In [1]:
import os
import torch
import pandas as pd
import pickle
from tqdm import tqdm
import time
from langchain.schema import Document
from langchain.vectorstores import FAISS
from langchain_openai import OpenAIEmbeddings
from langchain_community.vectorstores.faiss import DistanceStrategy

In [2]:
DEVICE = torch.device("cuda" if torch.cuda.is_available() else "cpu")
print(f'Using device: {DEVICE}')

DATA_PATH = './data/'

Using device: cuda


In [3]:
# Load data
pickle_file = os.path.join(DATA_PATH, 'prepd_data.pkl')
data = pd.read_pickle(pickle_file)

In [4]:
print(len(data))

2354


In [5]:
data.head()

Unnamed: 0,book_id,headline,combined_info,combined_info_pp,lang
0,241112,"חזון עתיד מתוקן, חגי ישראל, חזון הנביאים, תנופ...","ד. בן-גוריון י""ח אייר תש""ט 17.5.49\n\n\n\nא...","ד. בן-גוריון י""ח אייר תש""ט 17.5.49 אין עמים רב...",he
1,241170,"israel and the middle east, חברות ישראל באו""ם,...",For Israel and Middle East\n\nBy David Ben-Gur...,For Israel and Middle East By David Ben-Gurion...,en
2,241180,חוק שירות הביטחון,"ישיבה ע' ו, 5.9.1949 חוק שירות הבטחון תש""ט-...","ישיבה ע' ו, 5.9.1949 חוק שירות הבטחון תש""ט- 19...",he
3,241225,how ambassador Morgenthau saved Palestine jewr...,HOW AMBASSADOR MORGENTHAU SAVED PALESTINE JEWR...,HOW AMBASSADOR MORGENTHAU SAVED PALESTINE JEWR...,en
4,241459,"[ח""א?] במטה המורחב, צה""ל, מערכת סיני, מלחמת סי...","12.12.57 ח""א במטה המורחב\n\nאני מודה, שהדברים ...","12.12.57 ח""א במטה המורחב אני מודה, שהדברים של ...",he


In [22]:
# Convert dataframe rows to LangChain Documents
docs = [
    Document(page_content=row['combined_info_pp'], metadata={"book_id": row['book_id'], "headline": row["headline"], "source": "DBGH"})
    for idx, row in data.iterrows()
]

In [7]:
def split_text_by_words(text, max_words, overlap_words):
    # Split the text into words
    words = text.split()

    chunks = []
    start_idx = 0
    while start_idx < len(words):
        end_idx = min(start_idx + max_words, len(words))
        chunk = words[start_idx:end_idx]

        # Join the words back into text
        chunk_text = ' '.join(chunk)
        chunks.append(chunk_text)

        # Update the starting position with overlap
        start_idx += max_words - overlap_words

    return chunks

In [8]:
chunks = []
idx = 0

for doc in docs:
    temp_chunks = split_text_by_words(
        doc.page_content, max_words=260, overlap_words=35
    )
    
    for chunk in temp_chunks:
        new_metadata = dict(doc.metadata) 
        new_metadata['idx'] = idx 
        chunks.append(Document(page_content=chunk, metadata=new_metadata))
        idx += 1

In [9]:
new_data_path = os.path.join(DATA_PATH, "chunks.pkl")
with open(new_data_path, "wb") as file: 
    pickle.dump(chunks, file)

In [10]:
# Check the number of chunks created
print(f"Number of chunks: {len(chunks)}")

Number of chunks: 21529


In [None]:
api_key = "your-api-key"
os.environ["OPENAI_API_KEY"] = api_key

In [13]:
embedding_model = OpenAIEmbeddings(model="text-embedding-3-large")

In [15]:
def faiss_from_documents(documents, embedding_model, batch_size=20, delay_sec=5):
    """Embeds LangChain Documents safely in batches and builds a FAISS index."""

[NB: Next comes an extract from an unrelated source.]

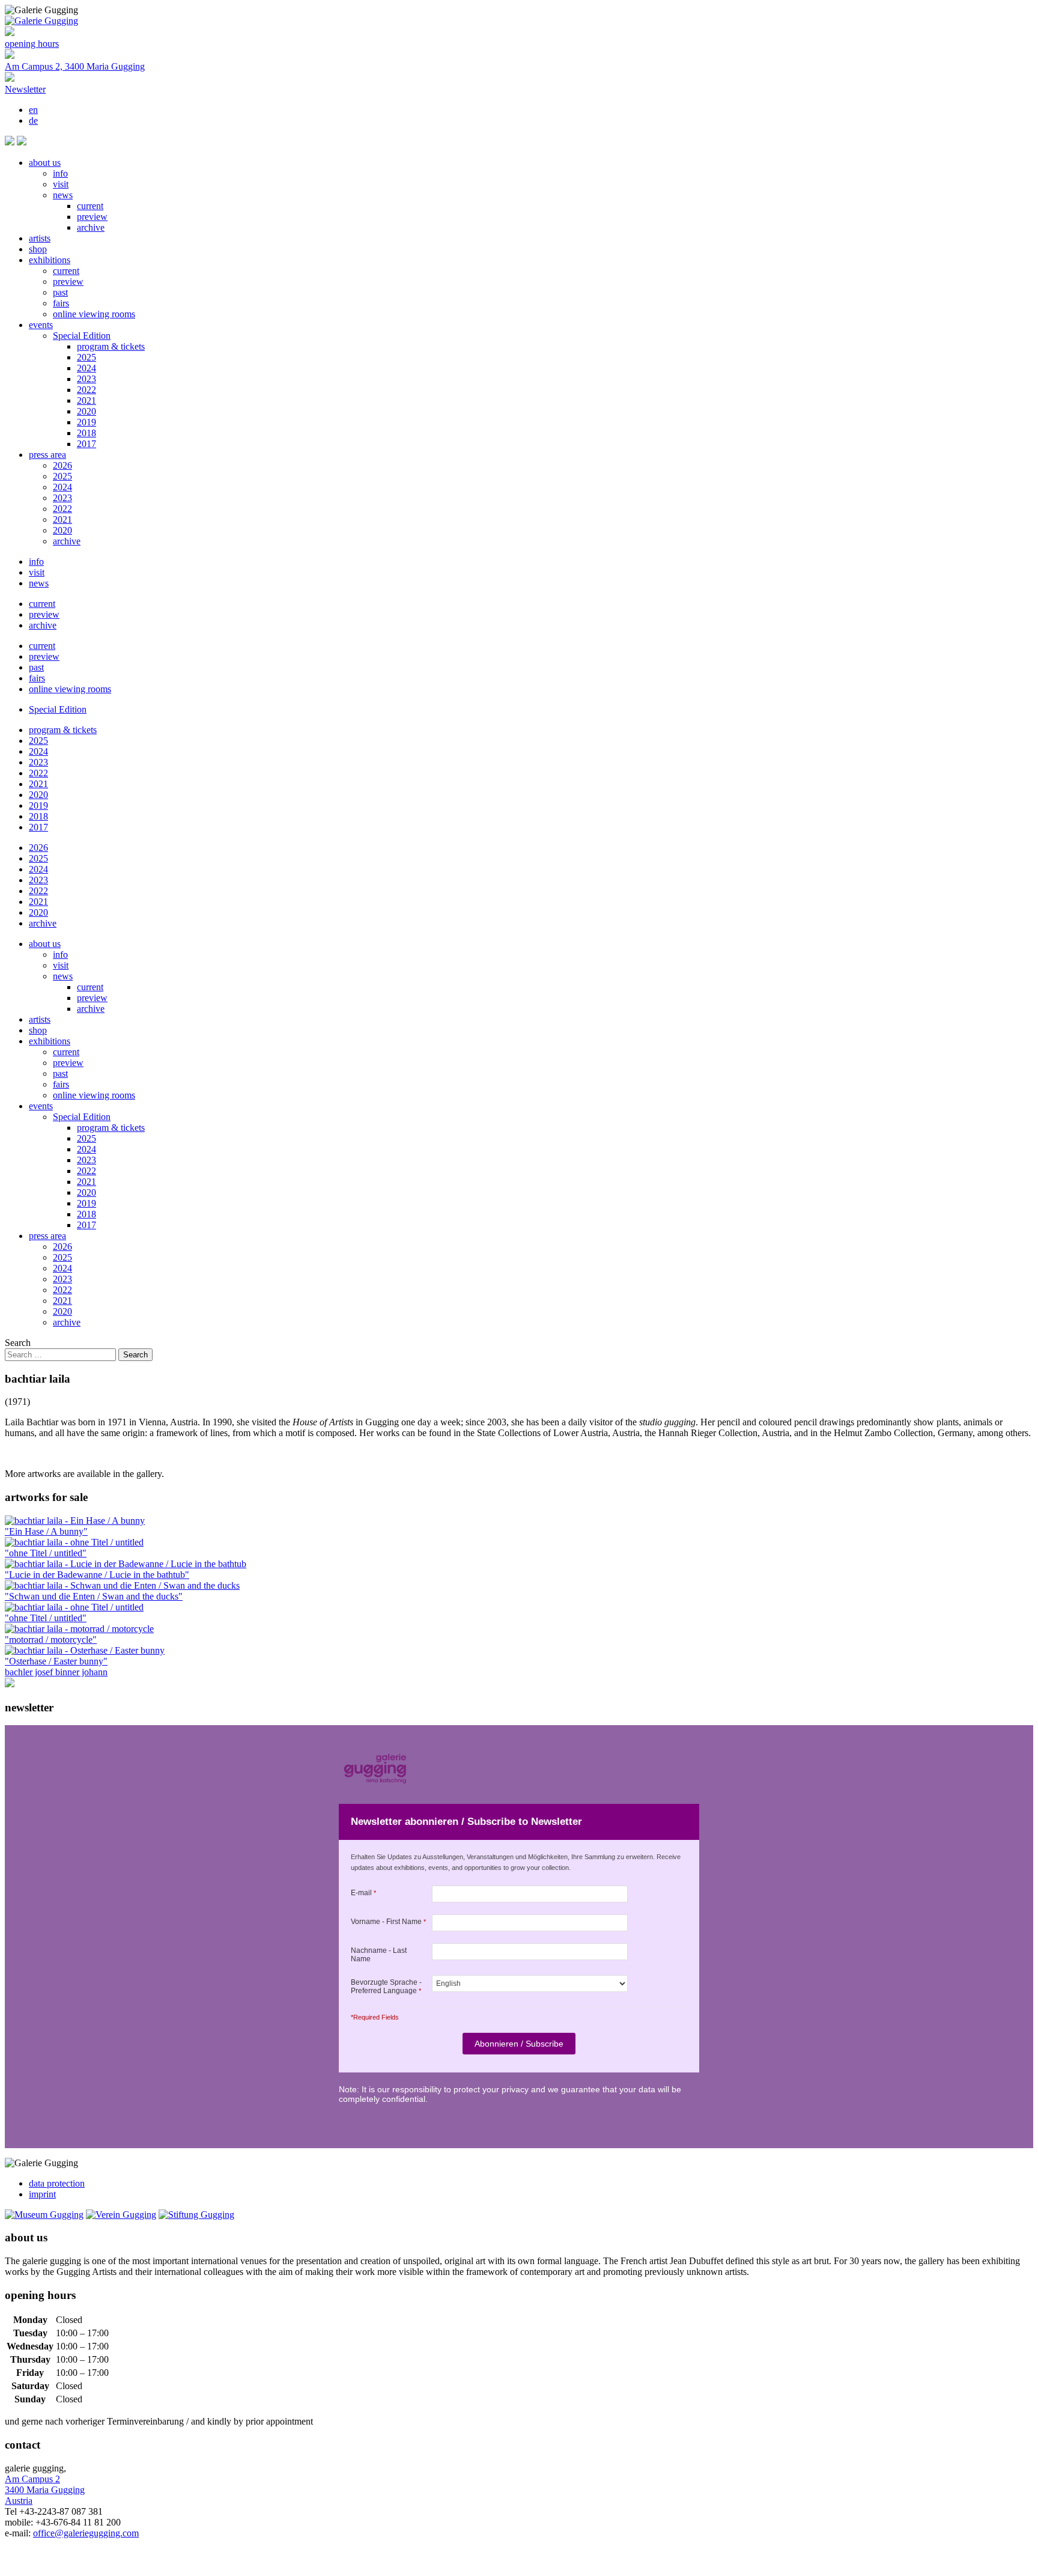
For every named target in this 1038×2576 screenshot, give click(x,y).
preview (92, 217)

    texts, metadatas = [], []
    for doc in documents:
        texts.append(doc.page_content)
        metadatas.append(doc.metadata)

    all_embeddings = []
    all_texts = []
    all_metas = []

    for i in tqdm(range(0, len(texts), batch_size)):
        batch_texts = texts[i:i+batch_size]
        batch_metas = metadatas[i:i+batch_size]
        try:
            batch_embeddings = embedding_model.embed_documents(batch_texts)
            all_embeddings.extend(batch_embeddings)
            all_texts.extend(batch_texts)
            all_metas.extend(batch_metas)
        except Exception as e:
            print(f"Error at batch {i}: {e}")
            print("Pausing before retry...")
            time.sleep(delay_sec * 2)
            continue
        time.sleep(delay_sec)

    text_embedding_pairs = list(zip(all_texts, all_embeddings))
    
    # create FAISS index from precomputed embeddings
    return FAISS.from_embeddings(
        text_embedding_pairs,  
        embedding=embedding_model,
        metadatas=all_metas,
        distance_strategy=DistanceStrategy.COSINE
    )

In [16]:
vectorstore = faiss_from_documents(
    documents=chunks,
    embedding_model=embedding_model,
    batch_size=15,
)

  0%|          | 0/1436 [00:00<?, ?it/s]

100%|██████████| 1436/1436 [2:38:58<00:00,  6.64s/it] 


In [None]:
# Save FAISS index
vectorstore.save_local("./faiss_index_openai_3textlarge")

In [None]:
# Load FAISS index
vectorstore = FAISS.load_local("./faiss_index_openai_3textlarge", 
                               embedding_model,
                            allow_dangerous_deserialization=True
                               )

In [21]:
print(len(vectorstore.docstore._dict))

21529